Montefiore has been upgrading its endoscopic equipment to DICOM-compliant systems throughout the enterprise, eliminating the need for third-party conversion solutions, he says. However, he cautions that buyers of DICOM-enabled endoscopy systems should be prudent in their evaluations of equipment purchases.
“You need to be careful with your endoscopic system investments,” Weschler says. “Get your vendor’s DICOM and IHE (Integrating the Healthcare Enterprise) compliance statements, understand what you are reading, and be sure that it will integrate into your PACS. And make sure the system is DICOM modality worklist-compliant.”
Both Weschler and Wendt express their desire to see digital endoscopy vendors participate in the IHE connectathon, an annual event that allows vendors to demonstrate the interoperability of their systems with other healthcare IT products.
Montefiore Medical Center is eyeing a timeline of 2010 for bringing all its digital endoscopy modalities onto the enterprise image management system; although it is currently capturing all radiological images in its endoscopy suites, according to Weschler.
Digital endoscopy across the digital domain
The archive of digital endoscopy images and information on an enterprise basis needs to balance the facility’s needs and priorities, Weschler says.

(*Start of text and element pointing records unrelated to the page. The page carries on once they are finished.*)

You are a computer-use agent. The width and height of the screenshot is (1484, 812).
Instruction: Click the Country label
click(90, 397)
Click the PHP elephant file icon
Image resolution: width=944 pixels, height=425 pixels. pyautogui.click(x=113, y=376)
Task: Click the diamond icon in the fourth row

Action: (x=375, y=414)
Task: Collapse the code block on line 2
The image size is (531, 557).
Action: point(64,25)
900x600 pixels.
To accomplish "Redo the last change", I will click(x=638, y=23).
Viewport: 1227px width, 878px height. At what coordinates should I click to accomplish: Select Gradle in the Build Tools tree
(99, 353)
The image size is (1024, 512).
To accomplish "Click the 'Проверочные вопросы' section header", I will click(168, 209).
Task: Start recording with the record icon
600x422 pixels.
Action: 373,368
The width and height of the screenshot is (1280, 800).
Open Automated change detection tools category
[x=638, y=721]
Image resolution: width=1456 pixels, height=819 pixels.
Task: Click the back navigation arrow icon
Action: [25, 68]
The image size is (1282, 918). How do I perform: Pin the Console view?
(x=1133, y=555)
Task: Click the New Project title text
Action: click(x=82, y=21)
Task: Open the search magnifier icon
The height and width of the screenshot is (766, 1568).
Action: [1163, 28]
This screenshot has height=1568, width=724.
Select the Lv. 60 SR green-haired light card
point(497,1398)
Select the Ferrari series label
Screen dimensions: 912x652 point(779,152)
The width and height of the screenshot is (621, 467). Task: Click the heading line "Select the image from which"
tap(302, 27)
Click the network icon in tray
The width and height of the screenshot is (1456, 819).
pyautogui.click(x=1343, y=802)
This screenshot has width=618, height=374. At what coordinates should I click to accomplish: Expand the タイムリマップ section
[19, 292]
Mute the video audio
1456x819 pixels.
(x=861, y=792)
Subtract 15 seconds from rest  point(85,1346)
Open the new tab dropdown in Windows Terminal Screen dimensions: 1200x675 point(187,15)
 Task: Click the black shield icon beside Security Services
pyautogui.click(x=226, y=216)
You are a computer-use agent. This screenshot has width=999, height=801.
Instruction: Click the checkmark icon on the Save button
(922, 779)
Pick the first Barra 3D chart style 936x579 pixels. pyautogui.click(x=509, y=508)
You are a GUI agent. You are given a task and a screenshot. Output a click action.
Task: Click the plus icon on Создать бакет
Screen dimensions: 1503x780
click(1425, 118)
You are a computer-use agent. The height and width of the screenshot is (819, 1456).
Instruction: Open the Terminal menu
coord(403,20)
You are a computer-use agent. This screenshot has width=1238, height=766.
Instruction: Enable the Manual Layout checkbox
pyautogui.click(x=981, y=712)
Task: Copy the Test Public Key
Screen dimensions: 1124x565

“The institution should provide guidance for the IT department—rather than allowing IT to schedule projects,” he notes.
A centralized image repository for use by all diagnostic imaging specialties has a number of benefits for an institution, according to Wendt.
“For example, a common archive facilitates enterprise-enabled viewing of image interpretation data, provides cost and scale efficiencies, enables the deployment of a uniform disaster recovery strategy, and allows for the efficient use of IT staff resources,” he says.
In contrast, separate department-based PACS create independent data silos that generally don’t share data seamlessly and are expensive to support, Wendt notes.
John Koller, president of KAI Consulting, a Larkspur, Colo.-based clinical healthcare IT consulting firm, says that facilities contemplating the deployment of an enterprise-wide image management strategy, incorporating modalities such as digital endoscopy, need to be aware of the challenges in a such an effort.
“The biggest challenges are acquisition and workflow around images in non-imaging centric departments,” he says. “These departments don’t have the systems in place that radiology does; we need to create processes that enable the association of all the meta-data that’s important to their imaging studies.”